Synopsis
Farmers should be provided high-yielding seeds

KARACHI: Textiles, being one of the major components of the Pakistan economy, make up around 8.5 per cent of GDP and contribute around 60 per cent to the country’s total exports.
However, the textile sector underperformed during the last few years, owing to the power shortages, high manufacturing costs and the lack of research and development (R&D) work.
In a recent statement, Adviser to the Prime Minister on Commerce Abdul Razak Dawood said that the country’s exports will surge 40 per cent to a record $21 billion during the period ending June 2022.
“A lot of orders actually were shifted from Bangladesh and India to Pakistan during the pandemic,” he said, adding that the trade has already grown to $120 million in six months of the current fiscal year from $14 million in the entire preceding year.
Pakistan Apparel Forum Chairman Javed Bilwani said that the cost of doing business has significantly increased in the last couple of years that not only resulted in trimming of earnings but also made it difficult for the exporters to compete in the international market, especially with the regional peers.
“The export-oriented industries can’t afford power and gas outages. Production cannot be stopped, so we have to make alternative arrangements, which requires additional cost and energy,” Bilwani added.
“A momentum has been built and it is high time that the government supports the textile sector through ensuring uninterrupted supply of utilities at affordable rates,” he added.

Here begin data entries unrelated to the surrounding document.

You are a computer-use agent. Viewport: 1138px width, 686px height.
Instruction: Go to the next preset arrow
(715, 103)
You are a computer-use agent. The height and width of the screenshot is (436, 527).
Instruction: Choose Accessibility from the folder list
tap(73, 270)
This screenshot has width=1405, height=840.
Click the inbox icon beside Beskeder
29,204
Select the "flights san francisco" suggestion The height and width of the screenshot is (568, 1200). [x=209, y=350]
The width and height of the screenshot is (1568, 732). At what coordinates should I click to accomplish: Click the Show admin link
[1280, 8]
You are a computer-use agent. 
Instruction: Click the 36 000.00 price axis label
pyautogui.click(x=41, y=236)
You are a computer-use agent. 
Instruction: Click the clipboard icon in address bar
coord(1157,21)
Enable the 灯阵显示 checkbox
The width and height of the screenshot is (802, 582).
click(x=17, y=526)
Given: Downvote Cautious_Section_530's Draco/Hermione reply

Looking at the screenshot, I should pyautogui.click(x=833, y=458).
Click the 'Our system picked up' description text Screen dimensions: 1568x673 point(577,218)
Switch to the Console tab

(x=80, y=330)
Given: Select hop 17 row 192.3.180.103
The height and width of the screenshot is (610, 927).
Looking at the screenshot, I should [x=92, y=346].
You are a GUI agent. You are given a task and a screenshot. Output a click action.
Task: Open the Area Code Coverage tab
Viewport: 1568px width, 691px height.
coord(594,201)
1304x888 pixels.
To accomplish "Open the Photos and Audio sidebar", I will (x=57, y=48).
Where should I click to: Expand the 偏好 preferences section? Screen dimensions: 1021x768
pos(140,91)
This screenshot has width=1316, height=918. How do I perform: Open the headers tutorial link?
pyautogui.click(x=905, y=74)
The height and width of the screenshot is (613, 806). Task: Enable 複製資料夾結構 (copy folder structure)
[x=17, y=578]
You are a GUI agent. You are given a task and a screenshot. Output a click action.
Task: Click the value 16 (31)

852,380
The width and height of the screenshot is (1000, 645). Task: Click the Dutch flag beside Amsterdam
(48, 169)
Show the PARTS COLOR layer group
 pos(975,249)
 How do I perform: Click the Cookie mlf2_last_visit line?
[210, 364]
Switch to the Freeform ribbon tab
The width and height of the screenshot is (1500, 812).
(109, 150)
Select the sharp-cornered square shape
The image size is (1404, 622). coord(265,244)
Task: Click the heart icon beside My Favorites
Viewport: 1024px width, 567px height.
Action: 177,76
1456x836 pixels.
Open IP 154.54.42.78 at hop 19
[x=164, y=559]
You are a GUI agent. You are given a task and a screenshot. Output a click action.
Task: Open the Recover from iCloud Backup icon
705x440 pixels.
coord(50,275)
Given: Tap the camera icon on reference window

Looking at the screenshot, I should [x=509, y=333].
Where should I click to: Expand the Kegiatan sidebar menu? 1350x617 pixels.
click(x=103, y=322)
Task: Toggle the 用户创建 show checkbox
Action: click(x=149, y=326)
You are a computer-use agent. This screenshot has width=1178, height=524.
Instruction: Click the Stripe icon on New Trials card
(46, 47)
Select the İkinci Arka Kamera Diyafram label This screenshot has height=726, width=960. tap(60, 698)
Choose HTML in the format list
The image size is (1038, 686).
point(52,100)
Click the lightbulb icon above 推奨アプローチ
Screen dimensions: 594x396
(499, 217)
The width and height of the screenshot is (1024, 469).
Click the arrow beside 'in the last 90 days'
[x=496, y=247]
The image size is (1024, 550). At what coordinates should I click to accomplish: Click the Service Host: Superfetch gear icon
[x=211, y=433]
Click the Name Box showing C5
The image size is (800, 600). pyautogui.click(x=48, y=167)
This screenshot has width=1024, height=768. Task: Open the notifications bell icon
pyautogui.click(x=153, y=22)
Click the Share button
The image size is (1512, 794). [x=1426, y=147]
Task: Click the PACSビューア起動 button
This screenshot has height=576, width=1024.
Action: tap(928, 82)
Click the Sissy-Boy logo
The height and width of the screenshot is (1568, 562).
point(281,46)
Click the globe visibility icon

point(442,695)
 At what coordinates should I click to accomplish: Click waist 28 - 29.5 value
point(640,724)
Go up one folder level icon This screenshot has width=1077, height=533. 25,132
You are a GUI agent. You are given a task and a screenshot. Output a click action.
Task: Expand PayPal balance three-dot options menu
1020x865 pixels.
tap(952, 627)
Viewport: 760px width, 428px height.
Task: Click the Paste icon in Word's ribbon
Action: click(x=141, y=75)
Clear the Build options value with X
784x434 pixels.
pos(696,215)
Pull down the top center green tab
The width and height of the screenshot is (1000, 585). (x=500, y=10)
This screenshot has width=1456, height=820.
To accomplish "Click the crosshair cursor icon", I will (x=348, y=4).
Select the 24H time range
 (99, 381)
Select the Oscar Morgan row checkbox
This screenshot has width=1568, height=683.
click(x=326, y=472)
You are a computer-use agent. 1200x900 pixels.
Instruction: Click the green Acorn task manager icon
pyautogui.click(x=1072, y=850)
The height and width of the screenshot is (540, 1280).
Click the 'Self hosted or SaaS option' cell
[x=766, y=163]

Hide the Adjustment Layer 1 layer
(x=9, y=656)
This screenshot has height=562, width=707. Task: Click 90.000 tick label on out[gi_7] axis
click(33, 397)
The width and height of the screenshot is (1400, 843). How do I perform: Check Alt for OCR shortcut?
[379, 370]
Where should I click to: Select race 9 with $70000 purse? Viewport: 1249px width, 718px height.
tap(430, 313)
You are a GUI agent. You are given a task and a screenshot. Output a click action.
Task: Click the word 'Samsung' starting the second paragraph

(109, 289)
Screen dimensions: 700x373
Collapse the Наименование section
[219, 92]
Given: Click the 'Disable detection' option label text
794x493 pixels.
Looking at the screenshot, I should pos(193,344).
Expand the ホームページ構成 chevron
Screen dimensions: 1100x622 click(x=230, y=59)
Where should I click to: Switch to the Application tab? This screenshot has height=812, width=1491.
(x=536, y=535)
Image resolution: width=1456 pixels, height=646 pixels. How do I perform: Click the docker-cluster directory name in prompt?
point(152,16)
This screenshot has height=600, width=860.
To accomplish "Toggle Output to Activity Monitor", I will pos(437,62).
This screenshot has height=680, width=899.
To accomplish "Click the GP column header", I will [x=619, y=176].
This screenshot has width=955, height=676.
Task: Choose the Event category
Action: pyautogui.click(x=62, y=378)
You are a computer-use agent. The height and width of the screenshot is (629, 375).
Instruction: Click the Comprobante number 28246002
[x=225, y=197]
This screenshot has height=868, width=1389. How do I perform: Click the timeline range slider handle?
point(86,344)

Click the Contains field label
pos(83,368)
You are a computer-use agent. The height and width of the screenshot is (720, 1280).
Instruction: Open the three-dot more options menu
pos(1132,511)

The exporters were faced with certain other challenges such as shortage of export containers and unavailability of vessels.
“These problems are manageable but rising fuel costs due to insufficient supplies adversely impact the business,” he said.
Pakistan exports a diverse range of textile products from raw cotton to readymade garments but except the recent growth, the textile sector exports remained on the downward trend.
The Textile Policy 2021/25 aims at increasing the textile exports to over $25 billion by 2025 and $50 billion by 2030 against the existing $13 billion but achieving these ambitious targets remained a gigantic challenge for the government.
The global textile trade was recorded at $837 billion with an average growth rate of 0.1 per cent over the last decade. China dominated the global market for textile sector exports, accounting for over 32 per cent of exports worth $266 billion. Currently, Pakistan’s share is 1.6 per cent in the world textile trade, which will be increased to 3 per cent and the world’s textile exports will reach $843.35 billion by 2025.
Baig Group of Companies Chairman Mirza Ikhtiyar Baig said that the industries are getting orders.
“The cost of production is increasing due to the depreciation of the rupee because the export is import-based and around 70 per cent inputs are imported,” Baig added.
The government has to take measures for promoting high value-added products such as readymade garments and knitwear to get the attention of foreign buyers.
Since 2020, the Covid-19 pandemic has played havoc with the Pakistan economy but, at the same time, it has offered a window of opportunity to tap the actual potential of the textile sector after substantial value addition. This is only possible if the government makes efforts to overcome the challenges being faced by the sector.
Analysts expect the earnings of textile companies to remain robust in the near-term with the rupee depreciation and higher off-takes, as the global economies started reaching the pre-Covid levels and could keep the sector in the limelight. Hence, we maintain our bullish stance on the sector where any dip in the prices will provide an opportunity to take exposure in textiles.
Another factor, which needs immediate attention is the use of innovative tools so that the country can maintain its share in world trade. Pakistan needs to enhance the world share through innovation and research and development. Similarly, Pakistan textiles have the longest production chain with inherent potential for value addition at each stage of processing from cotton to ginning, spinning, fabric, processing, made-ups and garments.
The textile sector is facing immense problems due to the inconsistent and inefficient government policies and needs immediate government attention to overcome such challenges.
The analysts were of the view that the textile industry should focus on the quality and volume of the raw material, i.e., cotton. The quality is very poor. Over the last two decades, the area of cotton cultivation has decreased. The problem is not only the reduction in the cultivation areas but also contamination and poor quality.
To increase cotton production, the farmers should be provided high-yielding seeds, which will bring more profitability.
Provision of such seeds are possible after necessary research and innovation regarding the seed quality is carried out.
To realise the true potential of the sector and to improve the quality of cotton, there is a dire need to invest in machinery,
Pakistan has a lack of linkage between research organisations and industry, which resulted in a low quality of cotton in comparison to the rest of the region.
Owing to low profitability, the farmers are shifting to other cash crops. The depreciation of the rupee, increasing interest rates, double-digit inflation and the rising cost of doing business and raw materials have also placed major obstacles against the country.
The government should take initiatives to safeguard the domestic industry, which is the highest foreign exchange earner and provides employment opportunities to a large number of people.
In this highly competitive world, the textile sector of Pakistan needs to improve supply chain, productivity and maximise value-addition for its survival.